Aujourd’hui, tout le monde pleure sur le sort des Schéhrazade afghanes sous le régime Taliban. Mais demain, quand les Occidentaux et les Orientaux trouveront des Talibans « modérés », les femmes afghanes seront priées de tenir compte de l’exception culturelle afghane.
On l’a déjà vu en Algérie quand les hommes du régime FLN ont demandé aux femmes algériennes qui avaient participé à la guerre de Libération, de rentrer au foyer.
Peut-on raconter les Mille et Une Nuits sans penser à toutes ces Schéhrazade ?
L’Alphabet de Schehrazade représente une tentative de faire émerger le corps féminin du corps de la lettre arabe. Je pense que les signes graphiques de l’alphabet arabe ont, depuis longtemps, enfermé ces nus féminins derrière une lecture uni-dimensionnelle.

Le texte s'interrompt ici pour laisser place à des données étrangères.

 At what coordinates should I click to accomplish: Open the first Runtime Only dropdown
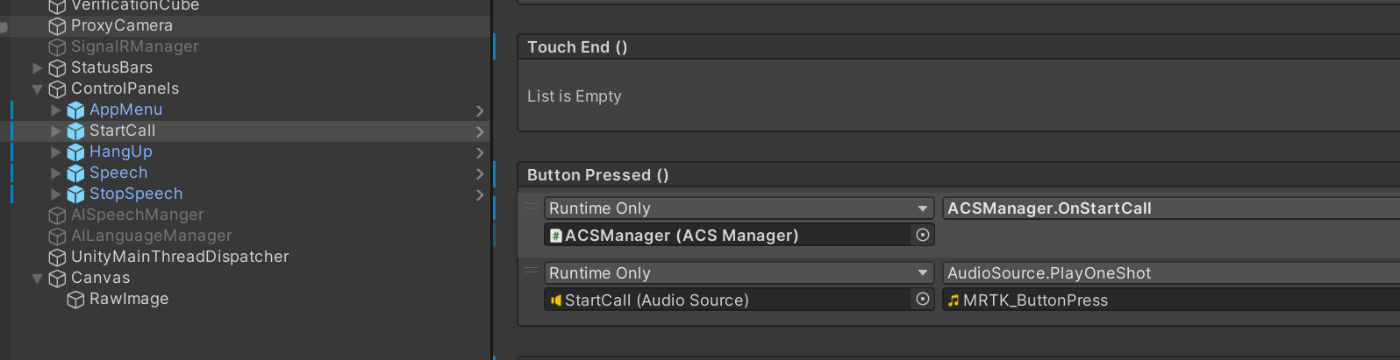coord(739,208)
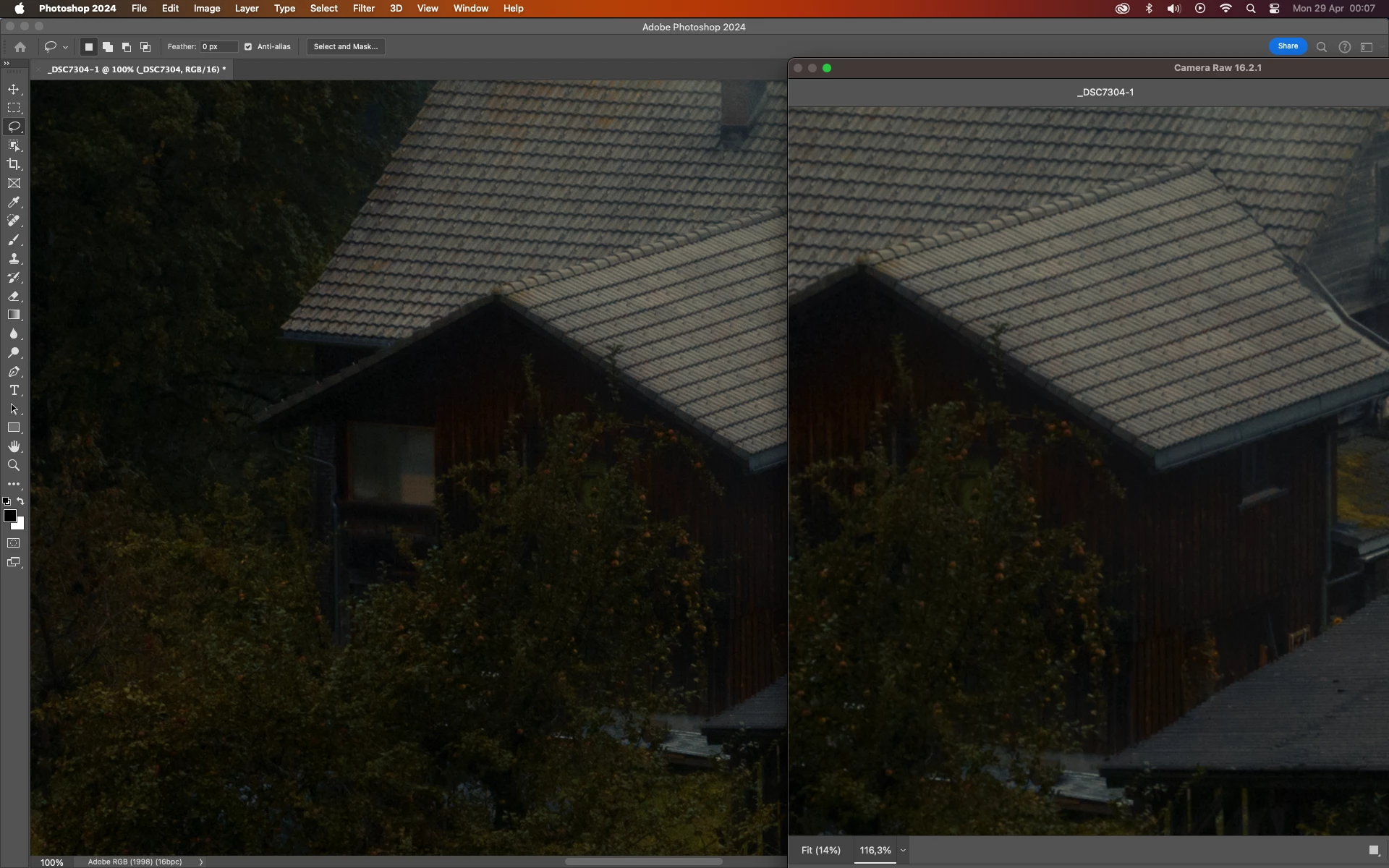Image resolution: width=1389 pixels, height=868 pixels.
Task: Select the Crop tool
Action: pos(14,164)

Lire l’alphabet arabe, au delà du texte, comme un ensemble de traces visuelles ayant un sens, comme des images composées de noir et de blanc, m’a donné la possibilité d’y voir tout un univers habité, entre autre, par ces femmes qui ont précédé Schéhrazade. Si j’ai signalé la présence des sœurs de Schéhrazade avant les autres êtres qui peuplent l’espace entre le noir de l’encre et le blanc de la feuille, c’est qu’à un moment donné, ces images se sont imposées à mon regard et ont accaparé mon esprit de telle sorte que je ne pouvais que m’en occuper comme une priorité. Je voulais que tout le monde les voie !

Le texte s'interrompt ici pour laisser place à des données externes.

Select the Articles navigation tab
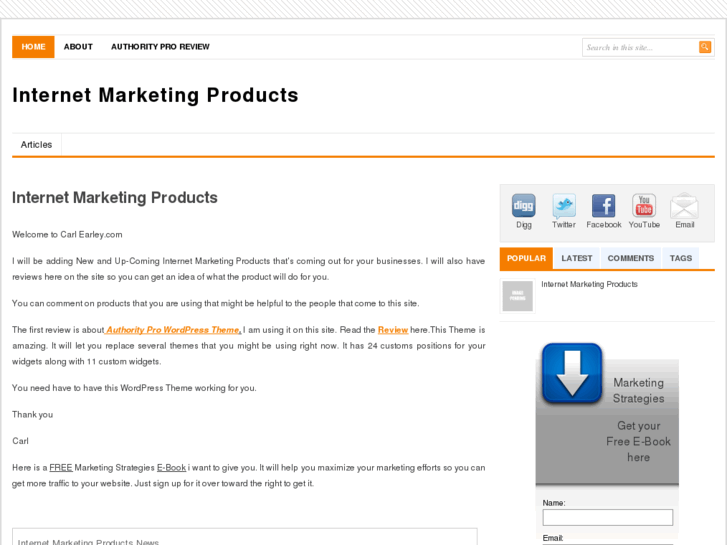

Je les ai donc « révélées » en ajoutant au corps de la lettre calligraphiée quelques traits supplémentaires tout en essayant de ne pas oblitérer la lettre ni de supprimer la fonction de lecture textuelles. Mon ambition étant d’entraîner le lecteur à identifier la présence de ces corps féminins même dans les alphabets des autres calligraphies, voire dans toute trace écrite. Dans cette démarche, je parie sur la qualité de la trace offerte mais aussi sur l’intelligence du regard. Entre la trace et le regard se construit une passerelle offrant une lecture juste qui transcende le texte.